● **Werkopdracht 1**:
Vertaal deze zin uit de tekst ter beoordeling in het Engels: „De originele tekeningen worden bewaard bij Alterra Wageningen.”

● **Tekst ter beoordeling**:
########################################
• No results found

Resultaten van het bodemkundig onderzoek

De resultaten van het bodemonderzoek zijn weergegeven in drie dwarsdoor- sneden van het dijklichaam van de Malburgse veerdam (afb. 45a, 45b en 45c) . In de kolom opmerkingen van tabel 2 zijn de horizonten opgedeeld in lagen, die weer corresponderen met die van de dwarsdoorsnede van de dijk. De originele tekeningen worden bewaard bij Alterra Wageningen.

Dwarsdoorsnede A (nabij het voormalige veer) is als volgt opgebouwd (afb. 45a):

Laag 0 Het hart van de kruin bevindt zich op circa 15.30 m + NAP. Het wegdek bestaat uit een circa 10 cm laag asfalt, waarvan het bovenste deel al was weg geschraapt. De asfaltlaag ligt op een dun pakket geel grof zand. Dit materiaal rust op een laag klei met veel puin (oude wegdek van 1935). De weg is zonder bermen circa 4,00 m breed.
########################################
● **Uittreksel gegevens**:
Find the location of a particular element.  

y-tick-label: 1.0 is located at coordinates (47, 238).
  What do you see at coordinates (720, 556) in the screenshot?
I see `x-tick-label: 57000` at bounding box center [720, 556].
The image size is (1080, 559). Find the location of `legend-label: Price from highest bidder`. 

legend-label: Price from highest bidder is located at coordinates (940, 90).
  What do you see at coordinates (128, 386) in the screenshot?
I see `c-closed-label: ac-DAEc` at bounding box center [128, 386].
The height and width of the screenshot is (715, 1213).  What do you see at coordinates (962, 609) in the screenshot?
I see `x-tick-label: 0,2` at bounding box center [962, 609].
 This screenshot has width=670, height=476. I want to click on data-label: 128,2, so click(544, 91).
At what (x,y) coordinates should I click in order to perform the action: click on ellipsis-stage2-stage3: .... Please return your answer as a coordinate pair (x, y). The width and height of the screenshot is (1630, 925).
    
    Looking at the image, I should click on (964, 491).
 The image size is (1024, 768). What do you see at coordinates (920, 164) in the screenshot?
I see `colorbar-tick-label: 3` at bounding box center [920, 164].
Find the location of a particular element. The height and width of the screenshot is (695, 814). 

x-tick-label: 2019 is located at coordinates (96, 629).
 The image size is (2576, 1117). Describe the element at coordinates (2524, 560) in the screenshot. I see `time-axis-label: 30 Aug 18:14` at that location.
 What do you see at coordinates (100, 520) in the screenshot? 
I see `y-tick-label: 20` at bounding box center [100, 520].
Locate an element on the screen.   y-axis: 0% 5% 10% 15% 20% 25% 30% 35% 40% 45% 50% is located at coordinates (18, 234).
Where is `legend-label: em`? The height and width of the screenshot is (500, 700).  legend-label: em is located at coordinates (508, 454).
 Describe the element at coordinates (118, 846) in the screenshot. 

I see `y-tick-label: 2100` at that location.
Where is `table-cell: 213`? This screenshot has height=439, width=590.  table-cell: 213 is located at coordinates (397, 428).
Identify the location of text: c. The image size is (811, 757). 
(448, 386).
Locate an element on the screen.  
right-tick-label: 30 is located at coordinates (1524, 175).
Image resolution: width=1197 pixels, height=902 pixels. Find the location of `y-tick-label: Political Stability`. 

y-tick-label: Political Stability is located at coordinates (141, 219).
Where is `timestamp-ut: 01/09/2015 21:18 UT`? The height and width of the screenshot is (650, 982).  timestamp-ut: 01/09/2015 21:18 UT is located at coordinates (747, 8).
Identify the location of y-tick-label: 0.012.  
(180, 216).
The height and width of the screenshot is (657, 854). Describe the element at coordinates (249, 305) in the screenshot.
########################################
● **Werkopdracht 2**:
Herschrijf een deel van de gegevens als een JSON-lijst van strings, met één string per regel en zonder lege regels. Begin bij de regel met "coordinates (508, 454)." en stop na de regel met "(448, 386).".

● **Antwoordruimte 1**:
The original drawings are kept at Alterra Wageningen.

● **Antwoordruimte 2**:
[
  "Where is `legend-label: em`? The height and width of the screenshot is (500, 700).  legend-label: em is located at coordinates (508, 454).",
  " Describe the element at coordinates (118, 846) in the screenshot. ",
  "I see `y-tick-label: 2100` at that location.",
  "Where is `table-cell: 213`? This screenshot has height=439, width=590.  table-cell: 213 is located at coordinates (397, 428).",
  "Identify the location of text: c. The image size is (811, 757). ",
  "(448, 386)."
]